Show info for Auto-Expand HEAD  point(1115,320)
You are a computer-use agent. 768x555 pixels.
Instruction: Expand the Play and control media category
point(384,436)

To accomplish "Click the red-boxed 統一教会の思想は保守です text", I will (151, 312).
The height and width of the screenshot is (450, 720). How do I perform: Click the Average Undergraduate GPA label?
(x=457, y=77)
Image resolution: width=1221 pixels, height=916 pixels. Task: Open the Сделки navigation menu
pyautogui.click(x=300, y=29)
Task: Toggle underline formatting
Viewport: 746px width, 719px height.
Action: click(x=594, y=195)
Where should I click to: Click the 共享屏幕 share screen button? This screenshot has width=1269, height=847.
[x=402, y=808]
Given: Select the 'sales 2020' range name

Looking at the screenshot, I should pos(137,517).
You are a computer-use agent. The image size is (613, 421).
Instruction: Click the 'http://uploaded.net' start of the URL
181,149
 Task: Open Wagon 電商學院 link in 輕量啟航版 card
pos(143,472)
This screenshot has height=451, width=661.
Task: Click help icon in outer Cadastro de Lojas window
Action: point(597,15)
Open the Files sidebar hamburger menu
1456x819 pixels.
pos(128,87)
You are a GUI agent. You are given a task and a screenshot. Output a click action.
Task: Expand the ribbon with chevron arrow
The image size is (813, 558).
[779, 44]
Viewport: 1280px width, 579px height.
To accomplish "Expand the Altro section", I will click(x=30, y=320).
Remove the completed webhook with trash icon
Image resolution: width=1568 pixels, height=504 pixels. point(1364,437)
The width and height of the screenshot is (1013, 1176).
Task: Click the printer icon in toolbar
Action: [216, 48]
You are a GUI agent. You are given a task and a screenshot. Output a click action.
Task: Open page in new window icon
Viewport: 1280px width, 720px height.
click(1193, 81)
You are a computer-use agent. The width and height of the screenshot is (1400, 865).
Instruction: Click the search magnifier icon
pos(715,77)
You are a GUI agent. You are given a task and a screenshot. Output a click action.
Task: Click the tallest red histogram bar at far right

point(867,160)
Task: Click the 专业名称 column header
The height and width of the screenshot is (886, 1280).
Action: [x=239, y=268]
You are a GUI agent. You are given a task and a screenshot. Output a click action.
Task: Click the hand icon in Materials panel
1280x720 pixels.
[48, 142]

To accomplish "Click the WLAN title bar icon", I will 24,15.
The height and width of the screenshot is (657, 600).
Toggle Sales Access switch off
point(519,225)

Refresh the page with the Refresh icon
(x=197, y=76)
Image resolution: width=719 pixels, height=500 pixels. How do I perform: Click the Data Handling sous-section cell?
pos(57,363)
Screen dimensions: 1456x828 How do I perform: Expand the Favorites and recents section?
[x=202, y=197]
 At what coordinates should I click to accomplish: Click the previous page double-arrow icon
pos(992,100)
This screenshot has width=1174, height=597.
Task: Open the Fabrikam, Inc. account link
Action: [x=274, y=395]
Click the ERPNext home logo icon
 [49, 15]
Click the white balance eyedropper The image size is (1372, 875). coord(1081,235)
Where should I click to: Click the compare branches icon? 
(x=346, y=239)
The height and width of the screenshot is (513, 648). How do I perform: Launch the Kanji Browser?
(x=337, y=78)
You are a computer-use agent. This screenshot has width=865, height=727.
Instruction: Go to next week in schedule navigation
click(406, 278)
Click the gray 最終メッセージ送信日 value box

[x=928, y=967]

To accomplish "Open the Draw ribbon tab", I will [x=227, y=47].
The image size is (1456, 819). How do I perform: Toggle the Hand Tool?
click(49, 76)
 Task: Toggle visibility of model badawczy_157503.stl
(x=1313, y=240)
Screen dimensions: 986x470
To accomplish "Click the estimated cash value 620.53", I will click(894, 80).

◆ Job: Reproduce verbatim the stretch of the material from the line containing "You are a computer-use agent. The image" through the line containing "will click(x=30, y=320).", including both of those lines.

◆ Written response:
You are a computer-use agent. The image size is (613, 421).
Instruction: Click the 'http://uploaded.net' start of the URL
181,149
 Task: Open Wagon 電商學院 link in 輕量啟航版 card
pos(143,472)
This screenshot has height=451, width=661.
Task: Click help icon in outer Cadastro de Lojas window
Action: point(597,15)
Open the Files sidebar hamburger menu
1456x819 pixels.
pos(128,87)
You are a GUI agent. You are given a task and a screenshot. Output a click action.
Task: Expand the ribbon with chevron arrow
The image size is (813, 558).
[779, 44]
Viewport: 1280px width, 579px height.
To accomplish "Expand the Altro section", I will click(x=30, y=320).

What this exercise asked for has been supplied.